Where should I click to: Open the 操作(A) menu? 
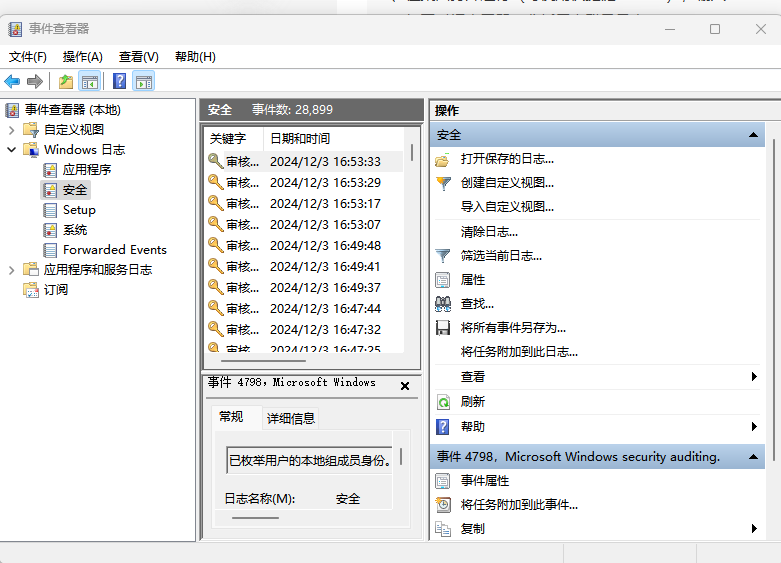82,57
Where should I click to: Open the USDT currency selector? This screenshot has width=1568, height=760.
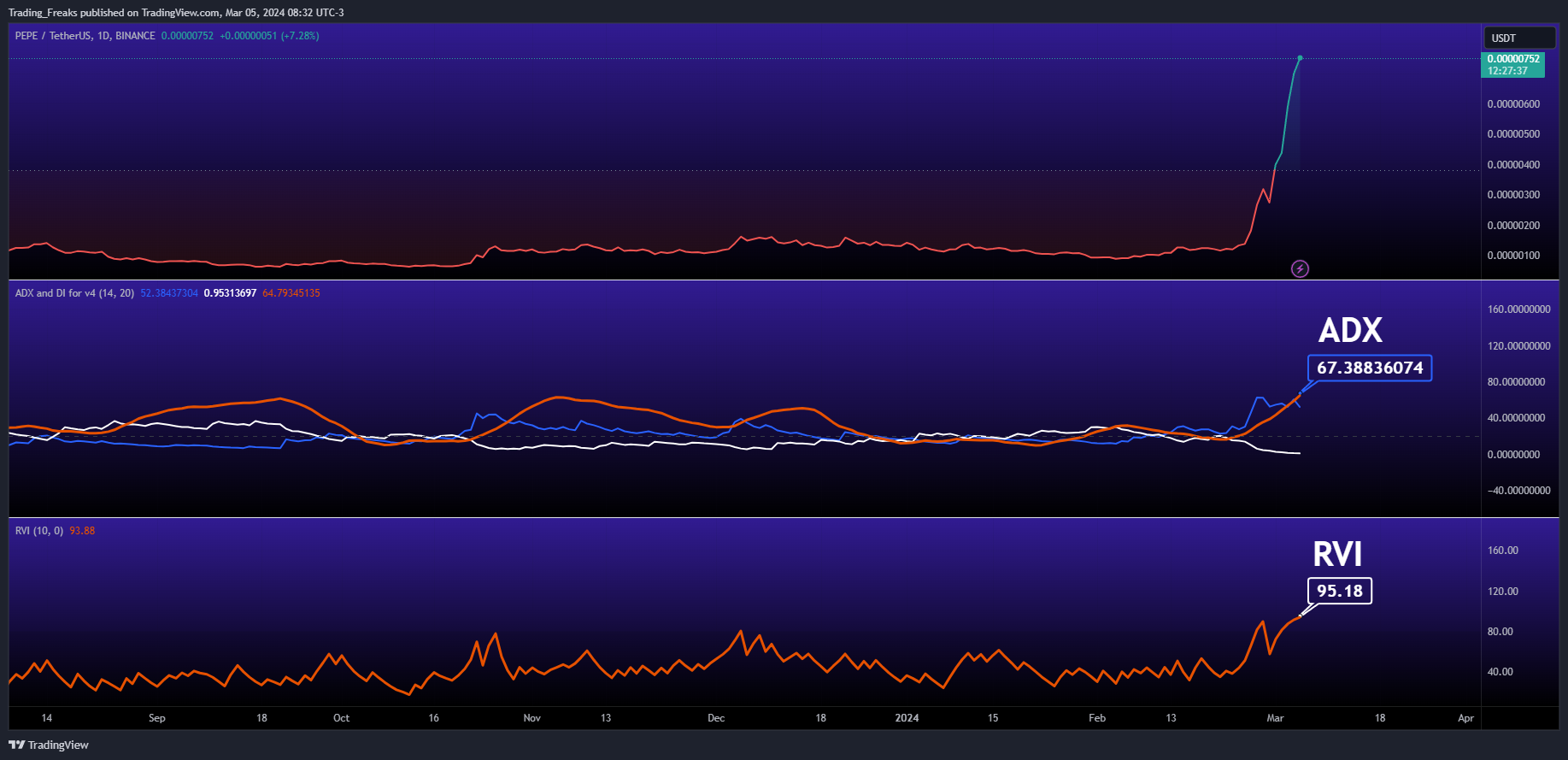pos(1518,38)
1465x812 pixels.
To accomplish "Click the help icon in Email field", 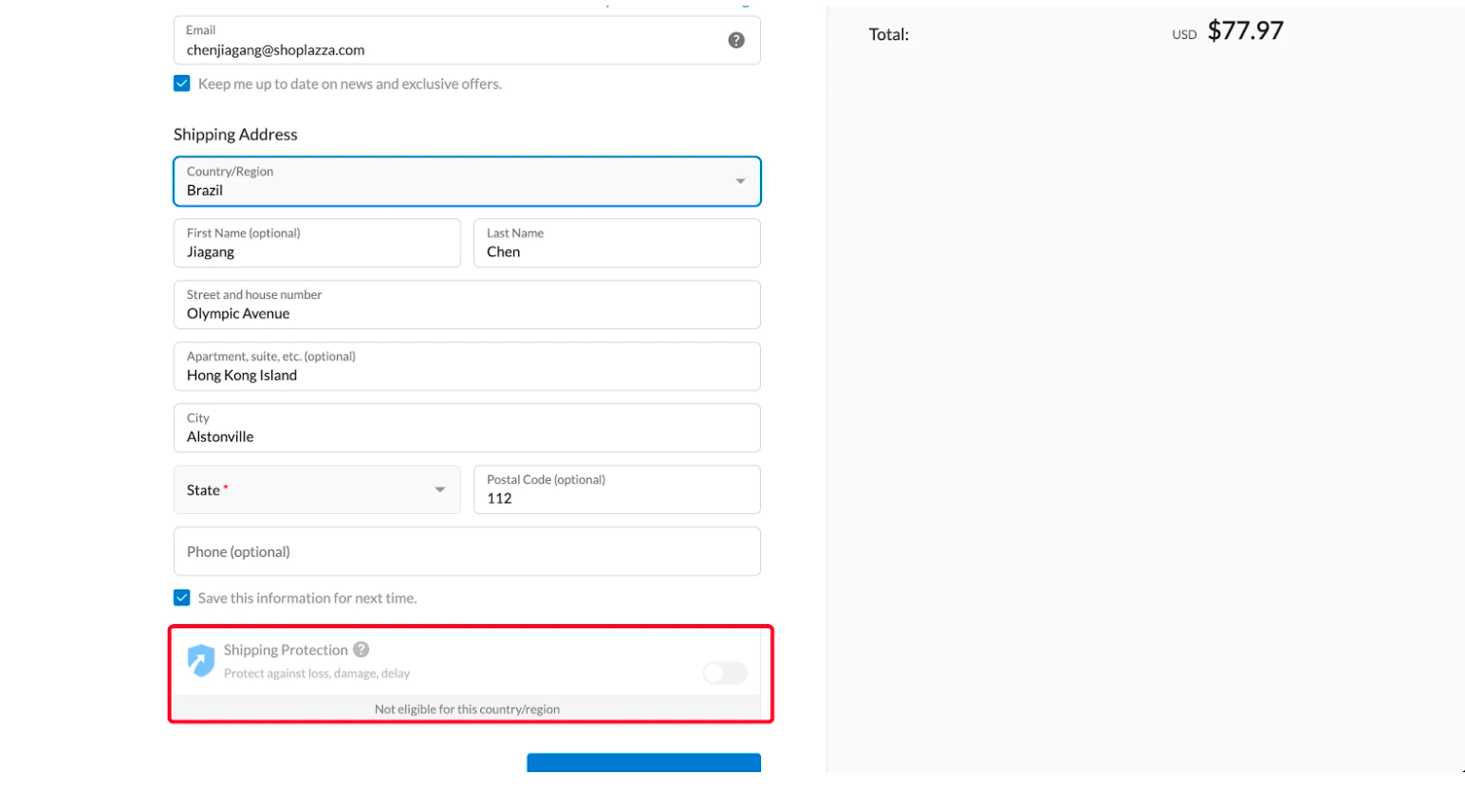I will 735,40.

◆ ◆ ◆ ◆

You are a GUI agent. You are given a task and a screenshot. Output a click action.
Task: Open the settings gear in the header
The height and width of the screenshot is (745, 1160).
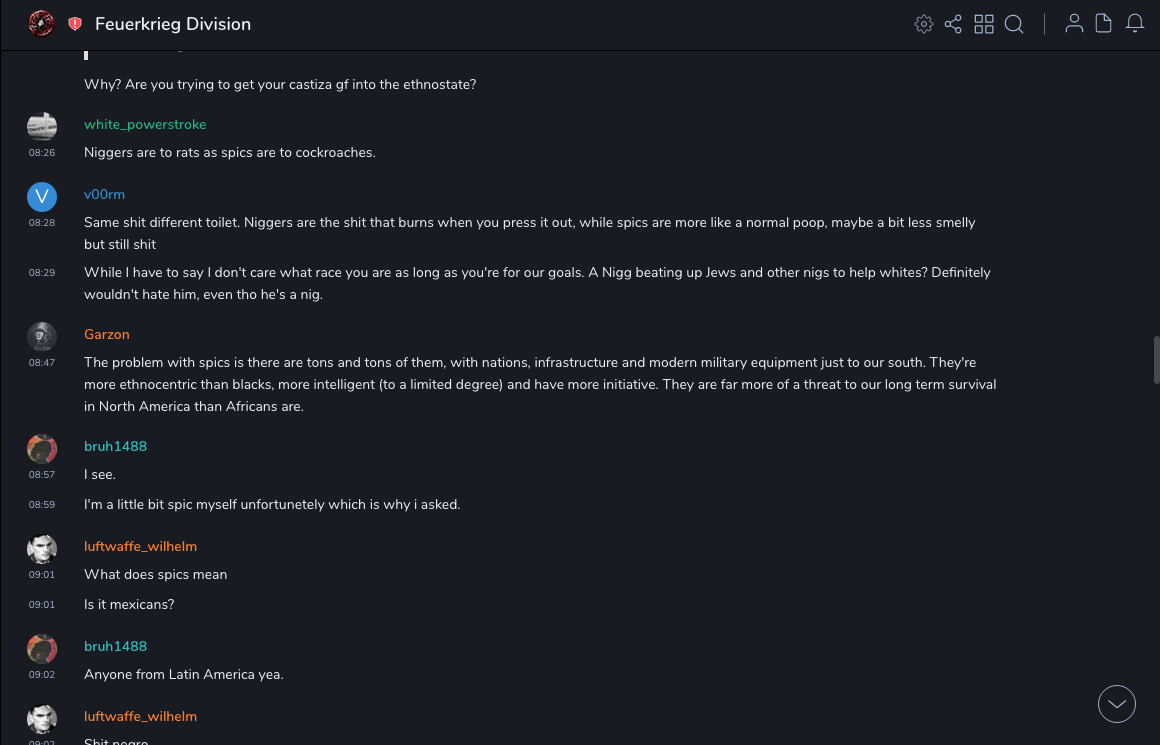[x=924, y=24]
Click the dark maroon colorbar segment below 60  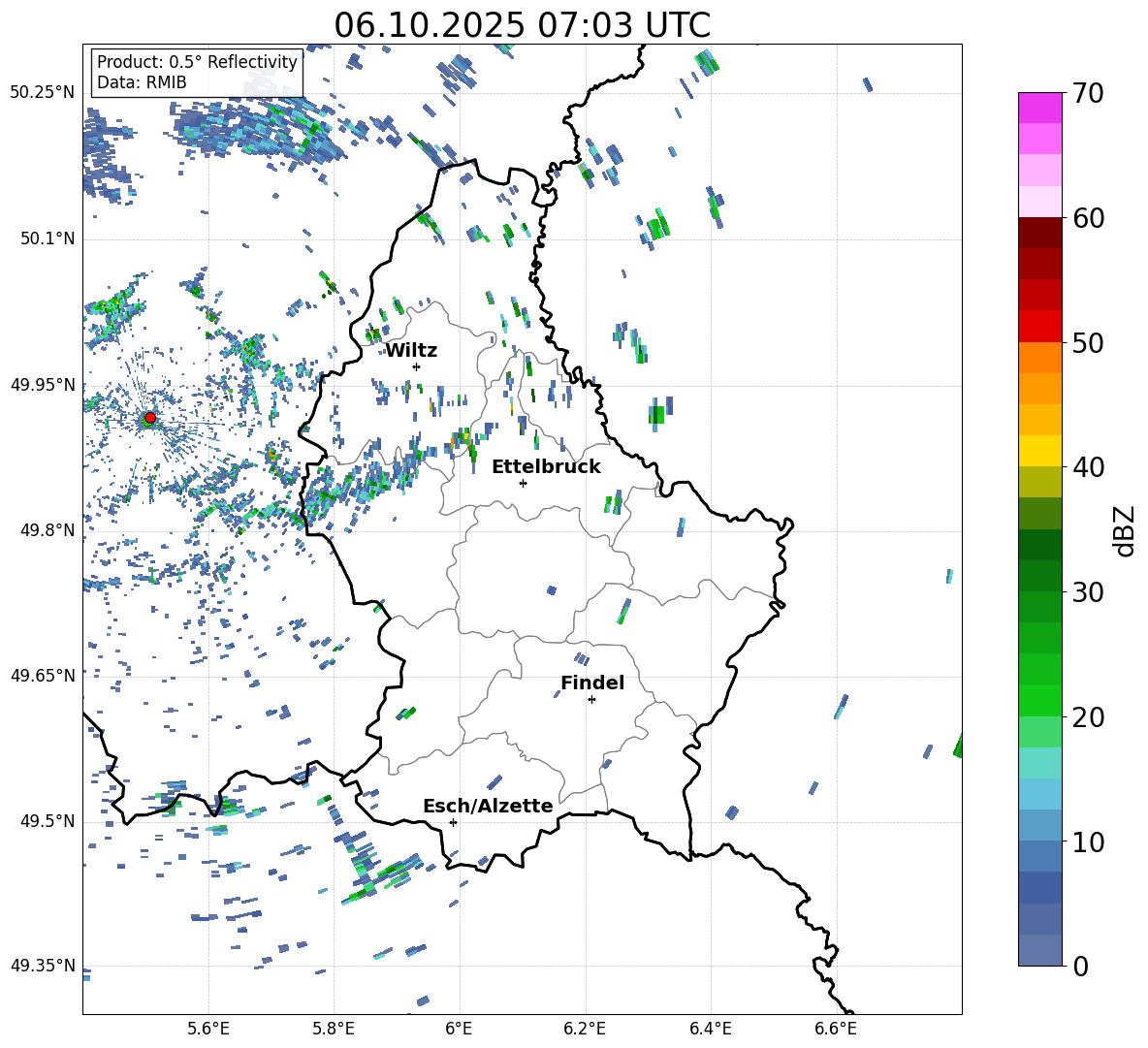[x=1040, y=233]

◆ ◆ ◆ ◆

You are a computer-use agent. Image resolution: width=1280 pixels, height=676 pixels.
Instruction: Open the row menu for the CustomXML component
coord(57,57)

◆ ◆ ◆ ◆

DIRECTIONS: Filter the data above down to lines with the word "pixels", and copy them.

RESPONSE BELOW:
1465x812 pixels.
You are a computer-use agent. Image resolution: width=1280 pixels, height=676 pixels.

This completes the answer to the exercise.